The General Who Called War a Racket
The most decorated Marine in American history spent thirty-three years executing the racket. He named it in 1935.
The most decorated Marine in American history called war a racket.
Smedley Butler retired in 1931 as a Major General. He had served thirty-three years in the Marine Corps, been wounded in action, and received the Medal of Honor twice — for Veracruz in 1914 and Fort Rivière, Haiti, in 1915. By the standards the service uses, he was as much a warrior as the Corps had produced.
In 1935 he published War Is a Racket — a fifty-one-page pamphlet that named what he had spent thirty-three years executing. War is a racket, he wrote, in which a few make profit while the many pay the bill. The someone who profits writes the rules. The someone who pays is told the rules are for his own good.

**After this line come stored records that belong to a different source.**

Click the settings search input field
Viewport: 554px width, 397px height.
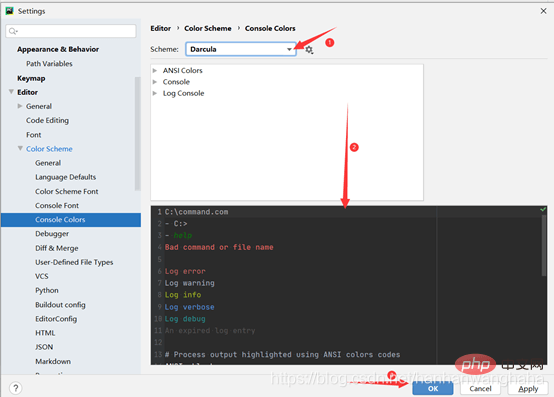71,31

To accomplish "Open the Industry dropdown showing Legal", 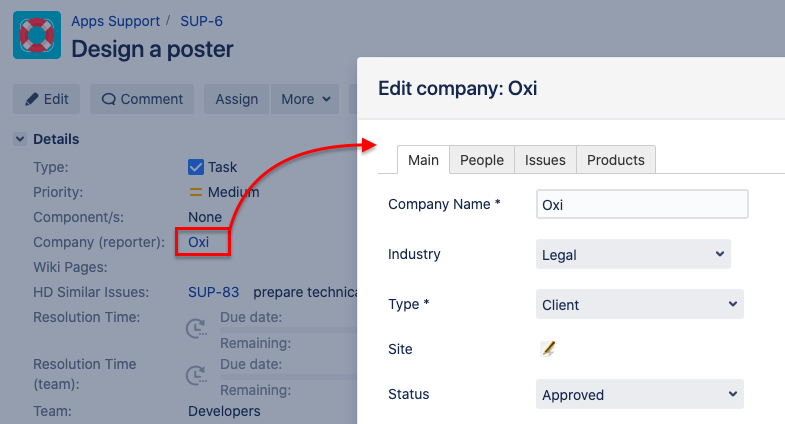I will coord(633,255).
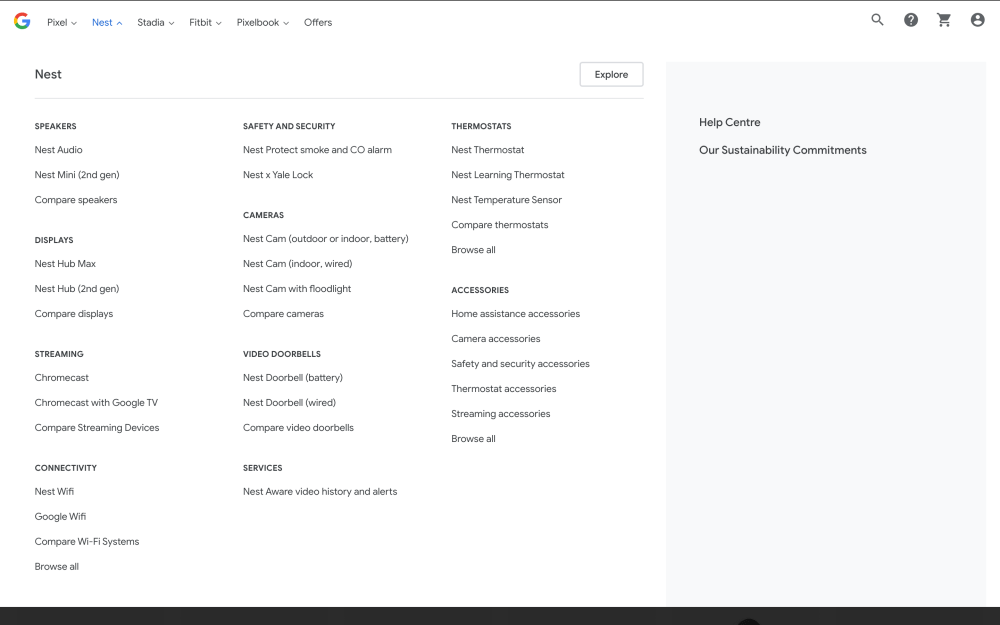The image size is (1000, 625).
Task: Expand the Pixel dropdown menu
Action: click(x=61, y=22)
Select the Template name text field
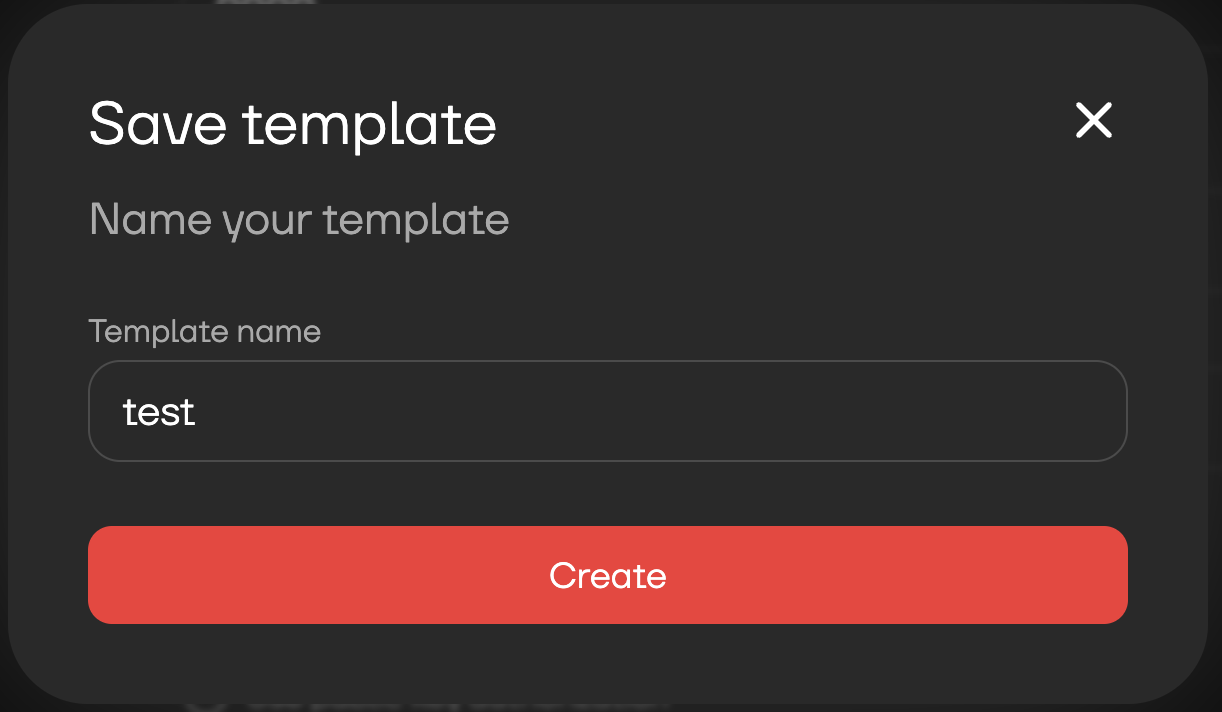Image resolution: width=1222 pixels, height=712 pixels. click(607, 411)
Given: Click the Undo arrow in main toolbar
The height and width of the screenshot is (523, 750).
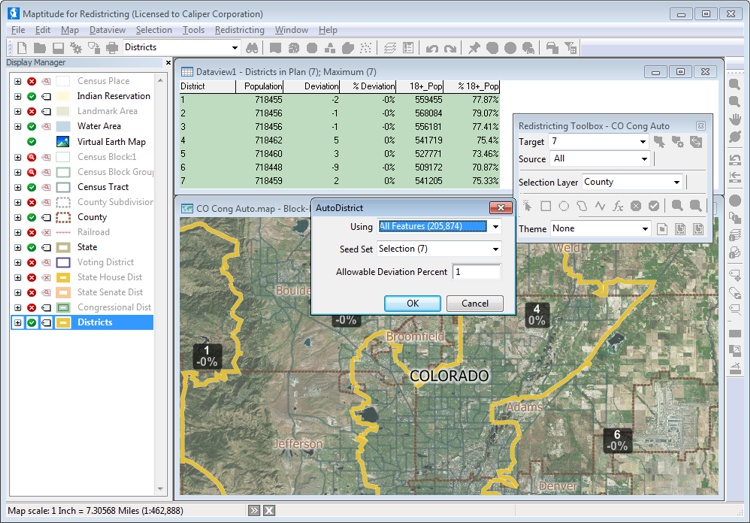Looking at the screenshot, I should pyautogui.click(x=432, y=47).
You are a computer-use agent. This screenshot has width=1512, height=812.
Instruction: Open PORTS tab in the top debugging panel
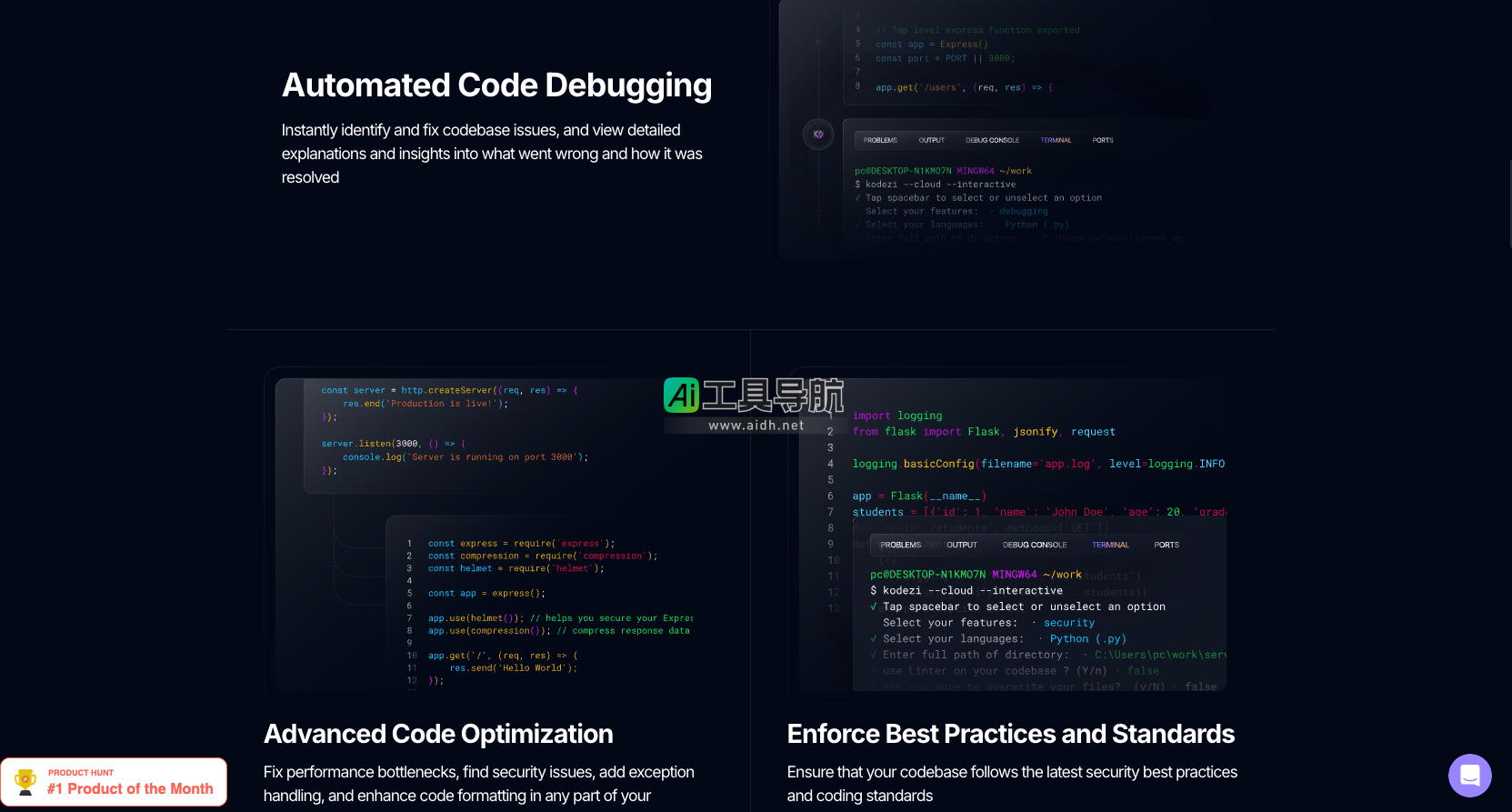pos(1103,140)
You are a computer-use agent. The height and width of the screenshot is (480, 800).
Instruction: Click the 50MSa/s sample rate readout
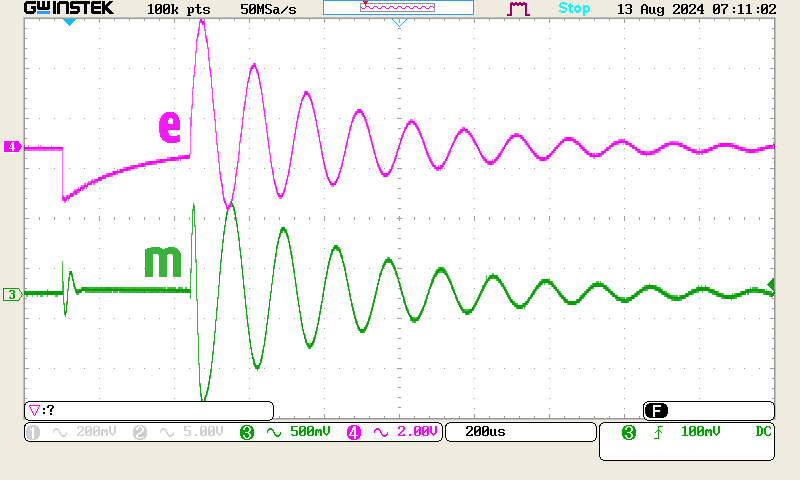(x=270, y=8)
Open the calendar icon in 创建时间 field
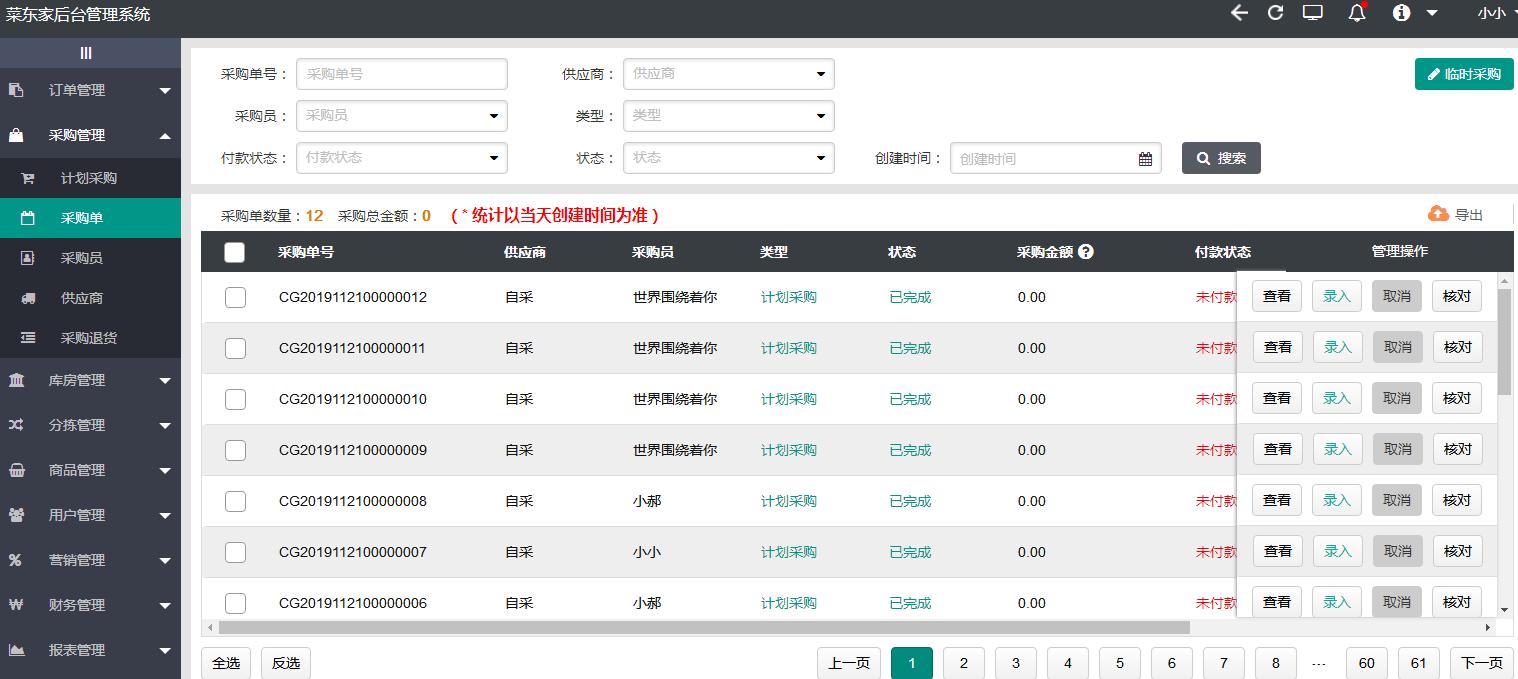The image size is (1518, 679). point(1145,157)
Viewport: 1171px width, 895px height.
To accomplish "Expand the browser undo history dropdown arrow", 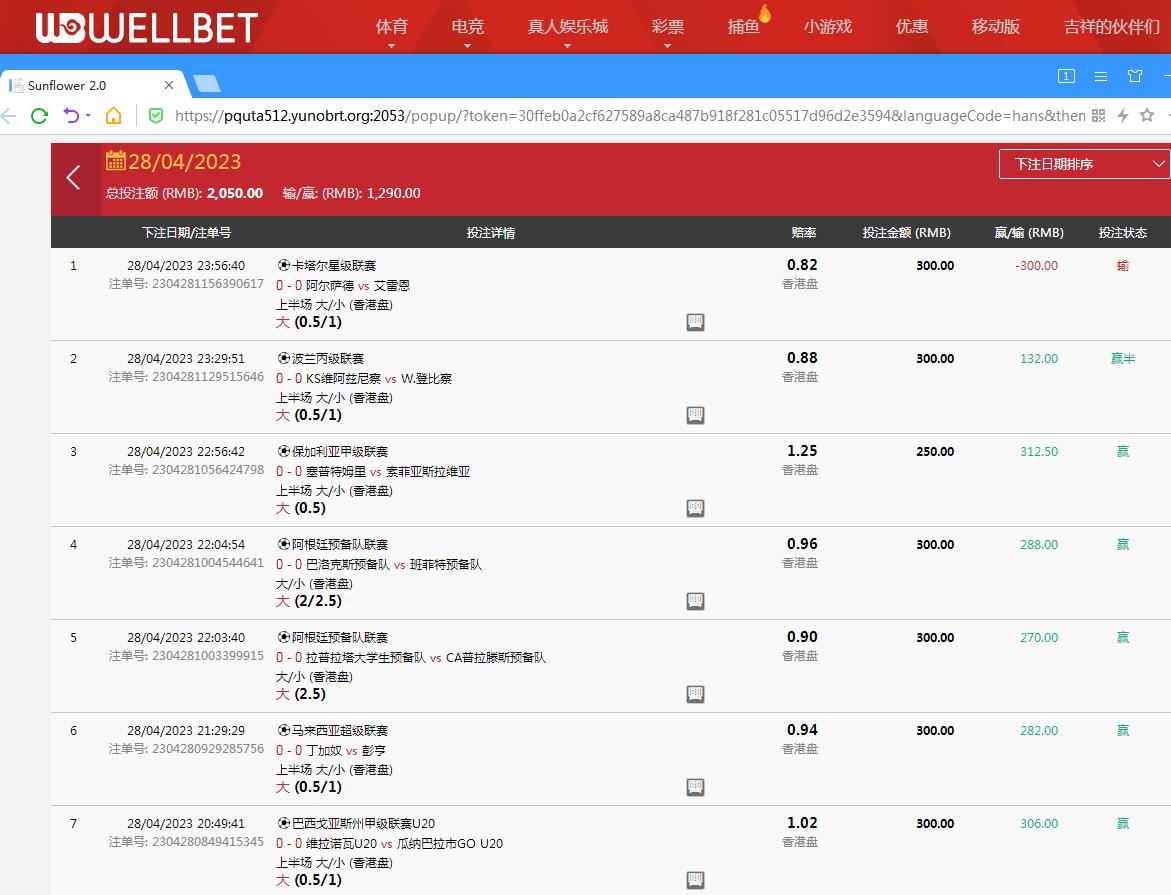I will coord(89,116).
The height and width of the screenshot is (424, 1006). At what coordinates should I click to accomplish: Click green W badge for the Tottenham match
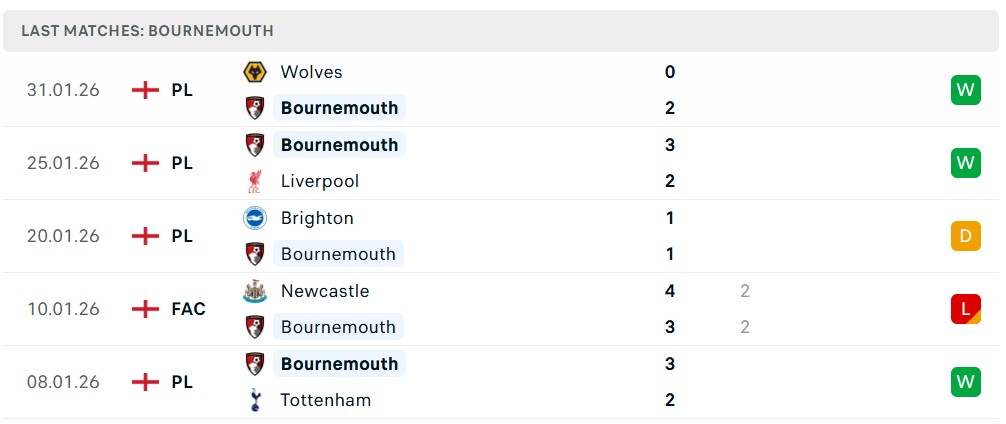pos(965,382)
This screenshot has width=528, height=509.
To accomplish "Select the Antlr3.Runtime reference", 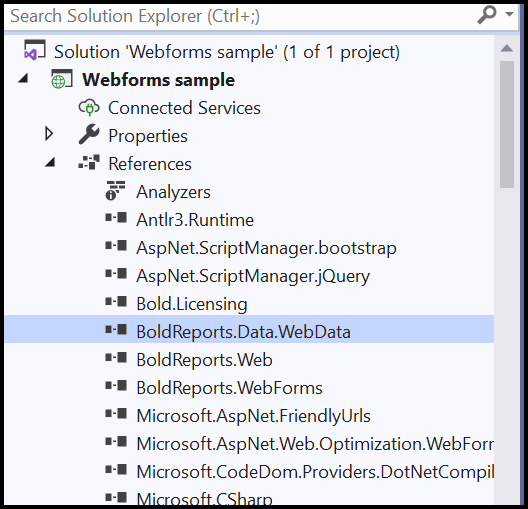I will coord(195,220).
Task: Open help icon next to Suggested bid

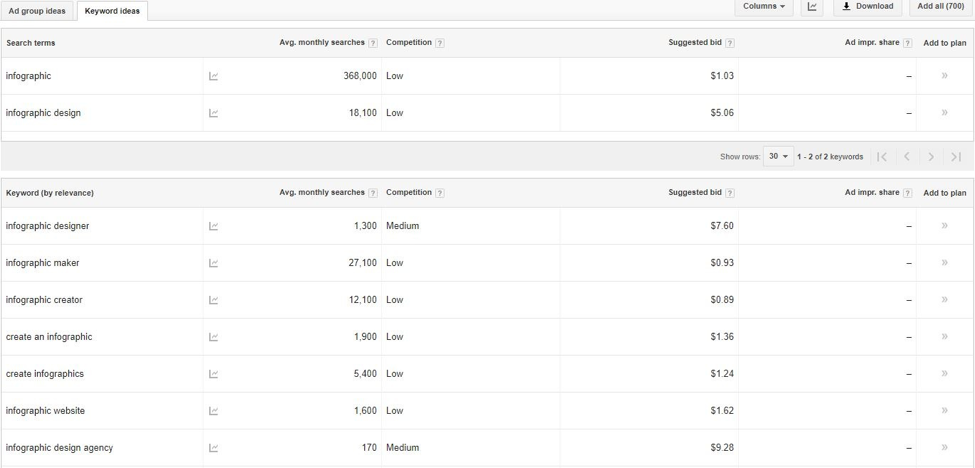Action: click(x=730, y=43)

The pamphlet was the second strike. The first was 1934. In November of that year Butler testified to a congressional committee that a group of Wall Street operatives had approached him the previous summer, offering money and a coup, and asking him to lead a march on Washington against the Roosevelt administration. He refused. He went to Congress instead. The committee’s final report, issued February 1935, confirmed substantial portions of what he had said.
He died June 21, 1940 — eighty-six years ago yesterday. War Is a Racket has not gone out of print since.
Peace Racket was born on Memorial Day. The most decorated Marine in American history named the racket that runs the wars the day was made to remember.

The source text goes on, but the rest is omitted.